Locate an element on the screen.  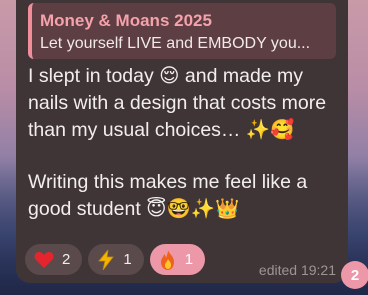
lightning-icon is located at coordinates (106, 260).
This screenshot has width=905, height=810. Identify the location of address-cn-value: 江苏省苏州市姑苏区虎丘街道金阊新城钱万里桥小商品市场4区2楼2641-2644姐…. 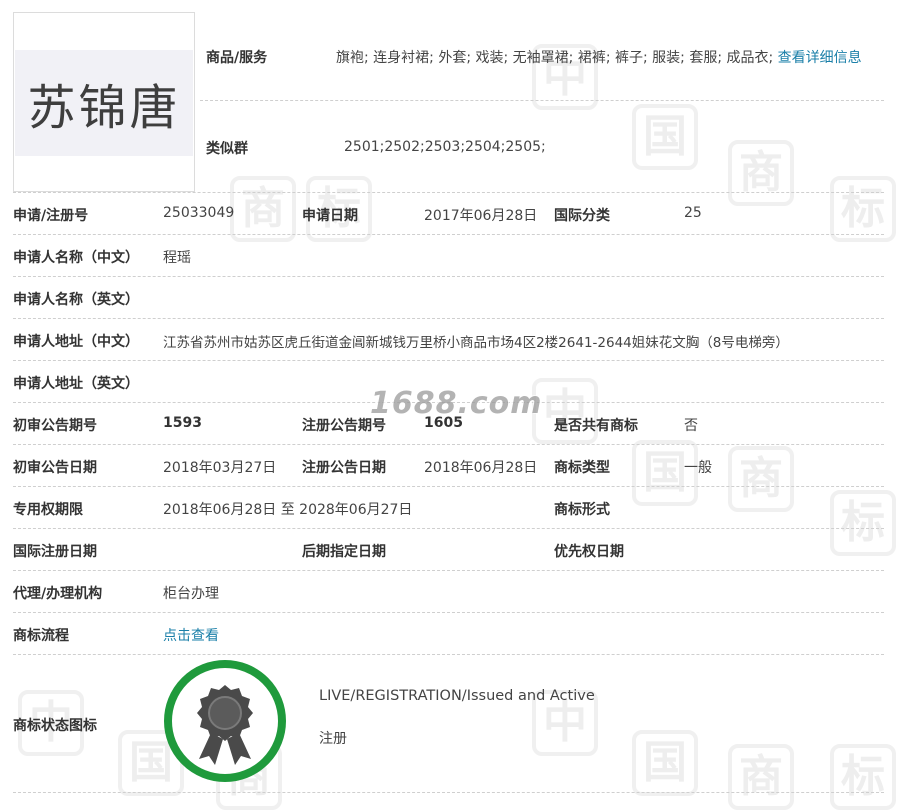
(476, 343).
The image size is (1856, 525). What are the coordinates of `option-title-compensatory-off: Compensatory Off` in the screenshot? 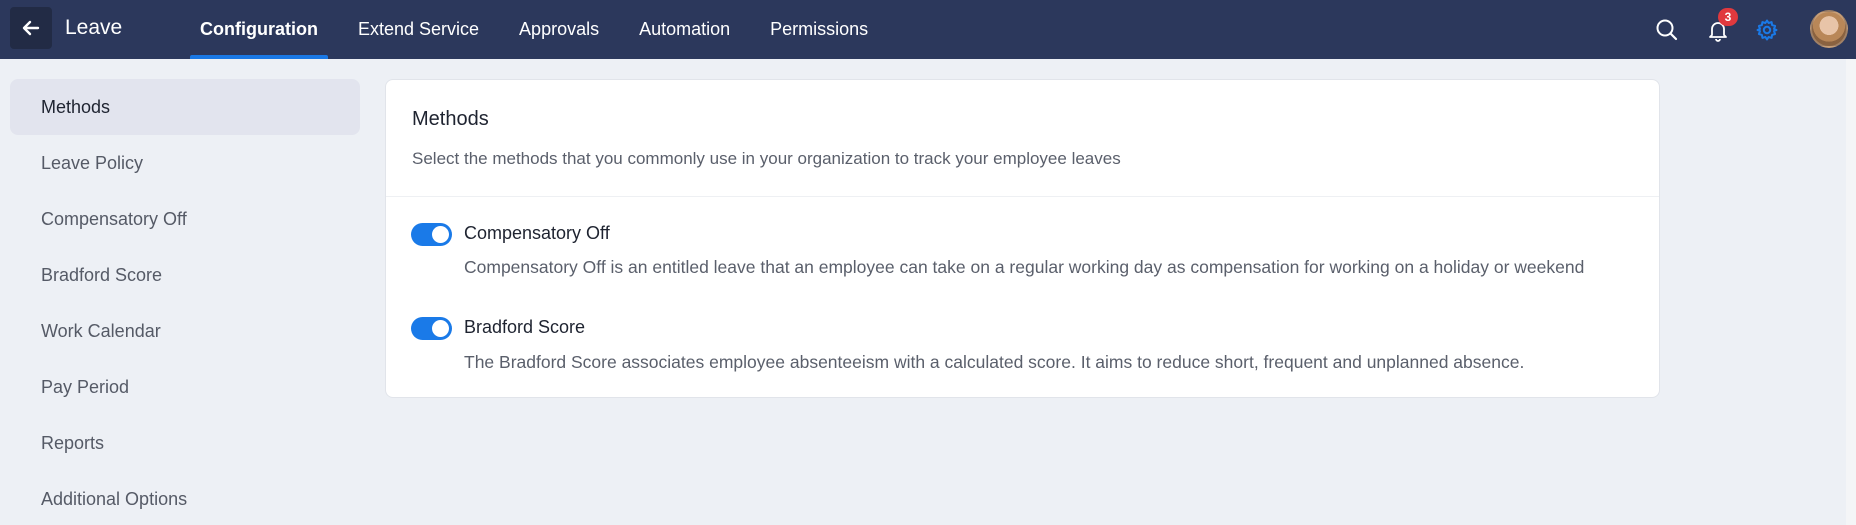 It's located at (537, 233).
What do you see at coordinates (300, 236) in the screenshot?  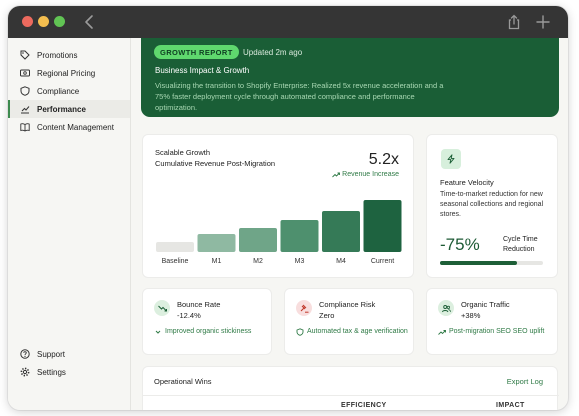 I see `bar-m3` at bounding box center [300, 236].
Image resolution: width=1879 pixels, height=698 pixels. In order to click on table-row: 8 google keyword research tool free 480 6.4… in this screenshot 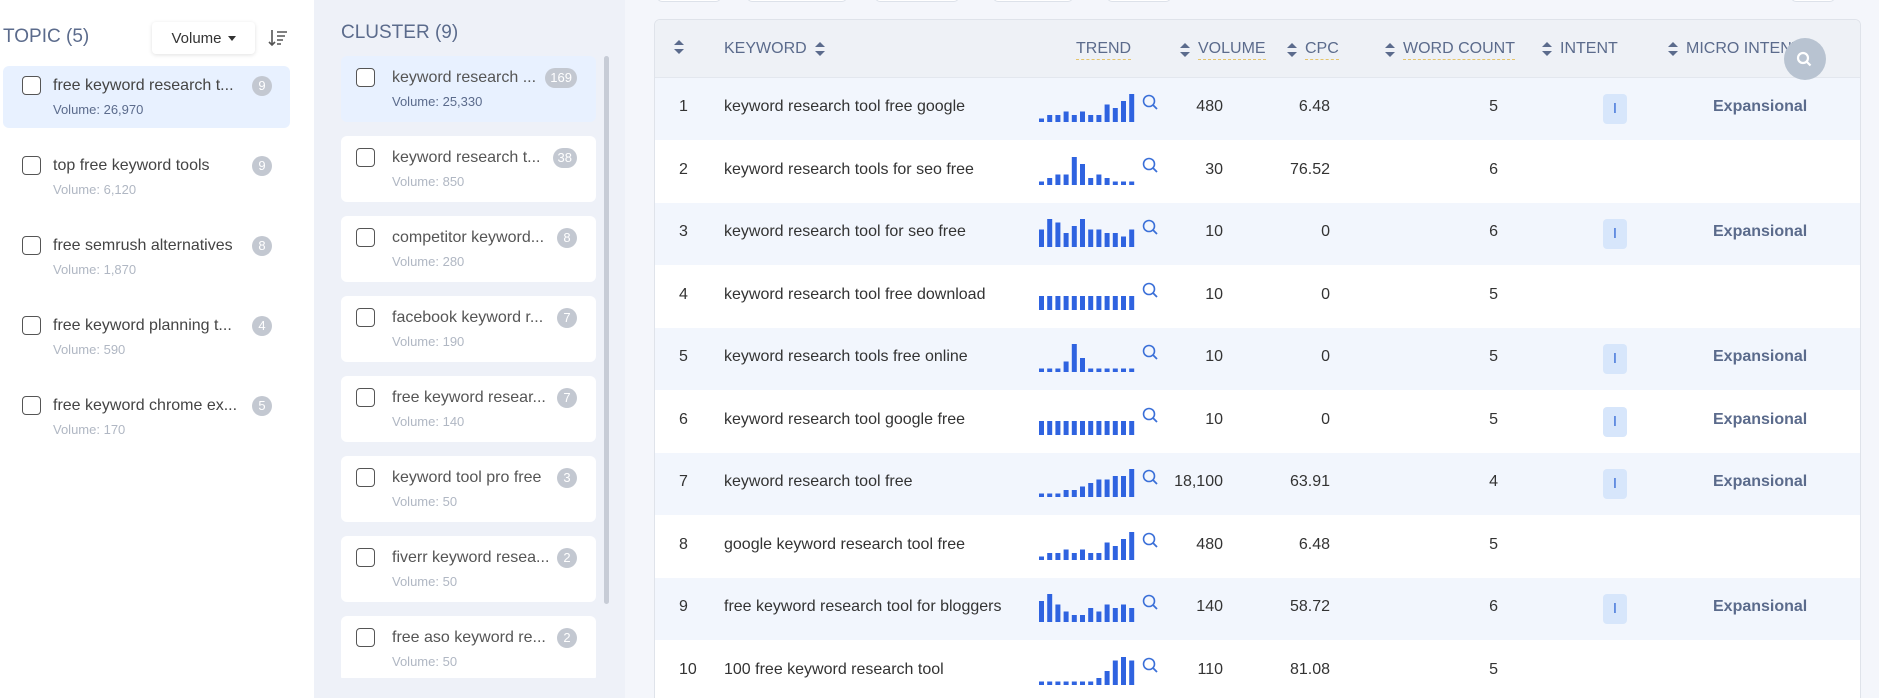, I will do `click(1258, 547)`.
------------------------------
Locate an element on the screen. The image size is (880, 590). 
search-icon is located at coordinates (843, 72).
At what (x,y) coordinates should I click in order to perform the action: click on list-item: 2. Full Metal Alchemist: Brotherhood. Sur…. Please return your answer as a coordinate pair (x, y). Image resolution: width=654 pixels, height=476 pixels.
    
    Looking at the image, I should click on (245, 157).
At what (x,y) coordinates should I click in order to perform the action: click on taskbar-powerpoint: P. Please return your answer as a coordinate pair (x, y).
------------------------------
* _The problem_
Tally the lines of the material above that contain the string "answer", matching case exactly. Give only the number.

* _Result of the exercise_
2